7 Concluding remarks and implications

This paper examined the extent to which production factors, in particular human capital, and firm characteristics (such as R&D collaborations, the presence of skilled employees in the firm, firm age and so on) may influence and enhance firm’ innovation (product and process).

In general, our analysis suggests that human capital generates more technology innovation than those firms located in areas with higher educational attainment workforce. We rationalized this finding in the sense of “convergence”. In fact, the more efficient macro regions who produce highly skilled graduates have, in a sense, saturated their contribution on firms’ innovation (i.e. that have already reached their steady state). On the other hand, the less efficient macro areas in which universities have more space for improving their performances, through the development of human capital and skills, being far away from their optimal point.

Particularly, separating the effect of production factors on product innovation, we find that physical capital, proxied by the number of employees in the firm, is the only inputs being significant, even if weakly. R&D collaborations with universities/research labs and with other firms/consultants are positive and highly significant. R&D intensity is also positive and statistically significant. Public incentives and skilled employees are also positive and highly significant. The age of a firm has a positive and statistically significant effect on product innovation. Commercial firms are more likely to innovate their products with respect to cooperative ones.

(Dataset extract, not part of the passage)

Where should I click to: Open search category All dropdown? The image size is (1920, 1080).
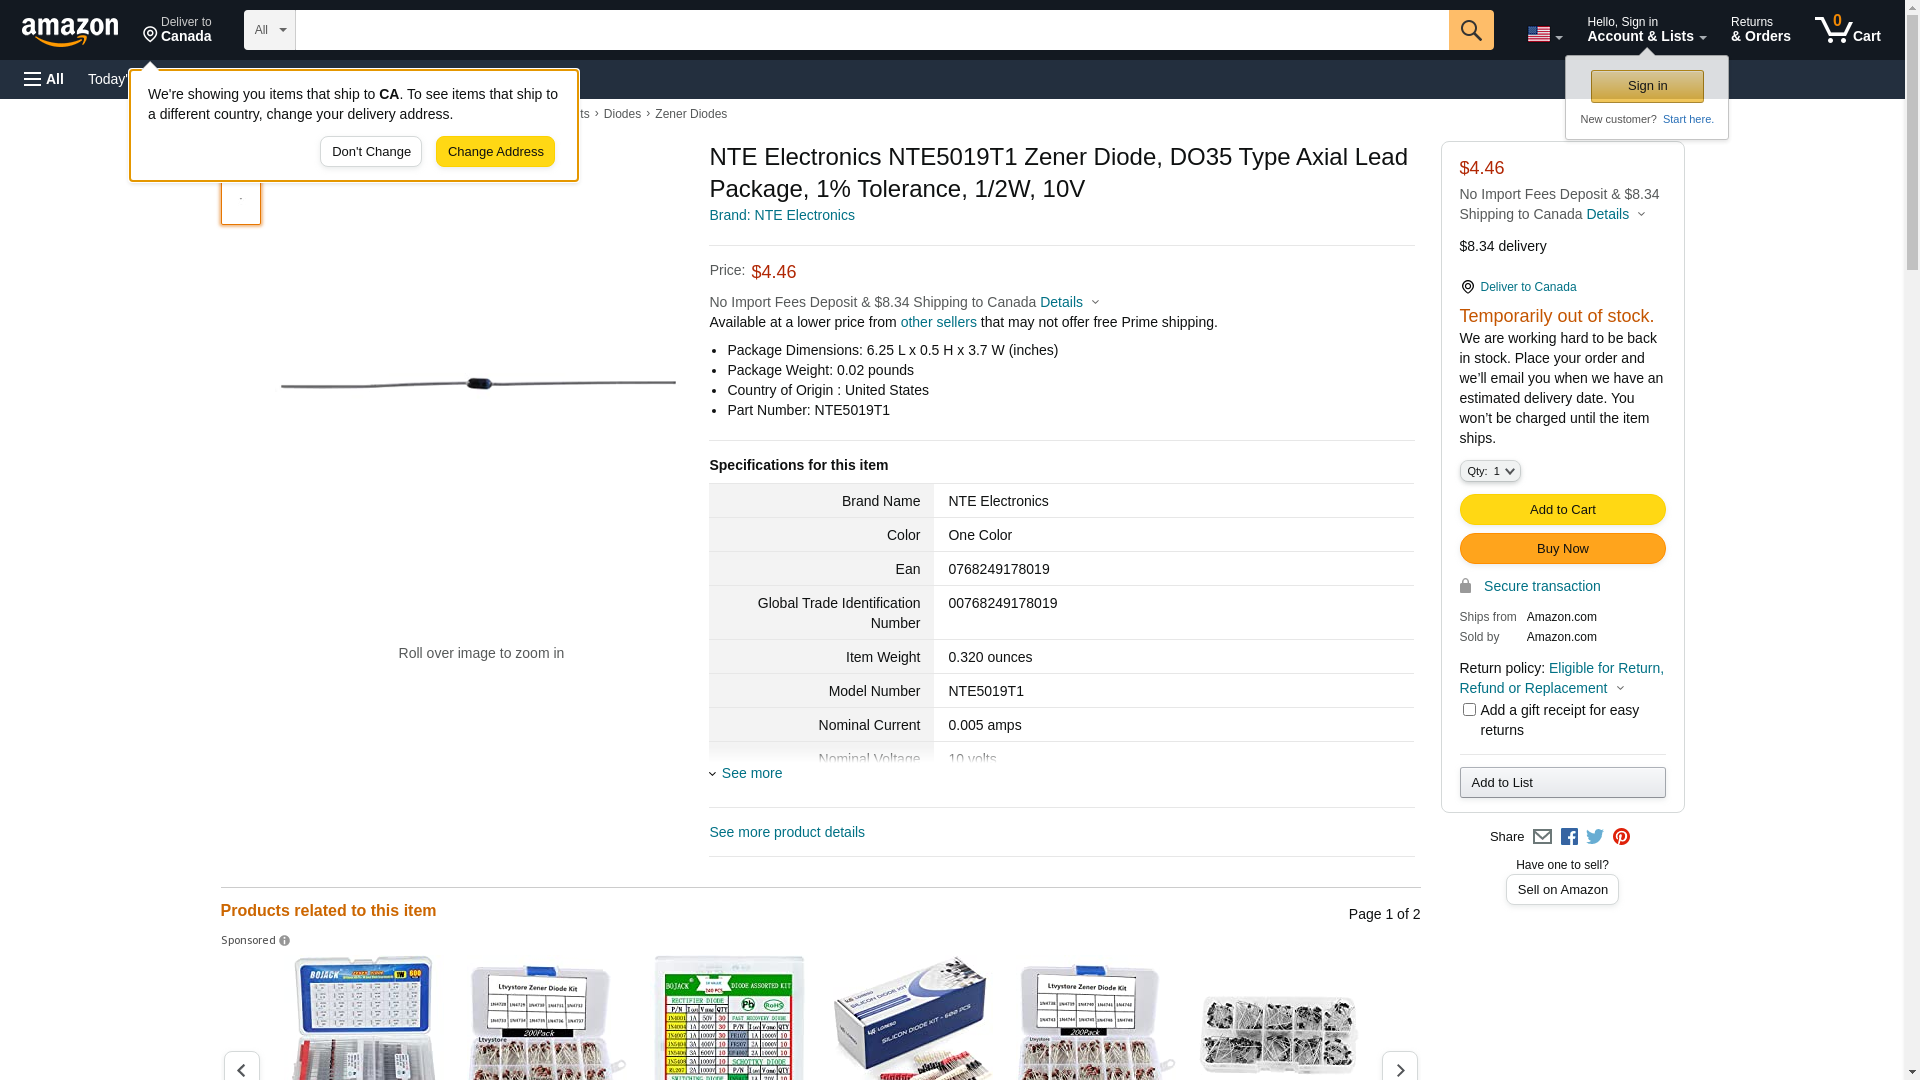point(269,30)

In term of size class effects, the empirical evidence confirms that all production factors (physical, knowledge and human capital) do not drive product innovation for large firms. In term of technological effects, physical capital is found to be an important driver for product innovation, especially in those firms that have a lower technology, while knowledge capital is found to be an important driver in the case of firms with a higher propensity to technology. In term of territorial effects, the interesting result is that human capital is the main factor for process innovation when we consider firms located in the Centre of the country. Following the convergence theory, ceteris paribus, the presence of graduates allows a greater diffusion of knowledge and skills, thus producing a greater growth (see also Barra and Zotti 2017) of firms, encouraging process and product innovation.

From the policy viewpoint, the empirical findings sustain our theoretical hypothesis suggesting that (1) local availability of higher human capital represents significant knowledge spillovers; (2) physical capital is an important factor to contribute to the innovation, especially in that macro region in which the presence of graduates allows a greater diffusion of knowledge and skills that can guarantee more economic performance; (3) R&D collaborations, which allow the exchange of new ideas, have a positive effect to firms’ innovation; (4) the R&D intensity and public incentives improve the firms’ innovation.

Overall, from this analysis emerges that regulators and policy makers can stimulate innovation in the manufacturing system in the following ways: (1) promote the increase in employment (i.e. physical capital), being the main production factor, guaranteeing greater growth; (2) improve the level in employment (physical capital) and expenses in R&D (knowledge capital), especially for small and medium firms; (3) promote the increase in employment (physical capital) and expenses in R&D (knowledge capital), especially for science-based firms and finally (4) ensure a clear improvement in the number of graduates (human capital), especially in the Southern region; this allows to reduce the gap (in term of employment and then economic performance) between Northern and Southern region.

We believe that our methodological approach is robust because tries to explain the phenomenon investigated not only from a theoretical point of view, but also from an empirical point of view. In particular, it allows to consider and to control for channels, factors and mechanisms otherwise hidden, making the findings generalizable and less influenced by some types of distortion. So we think that this way of proceed could be applied to other studies that deal with analyzing the phenomenon above described.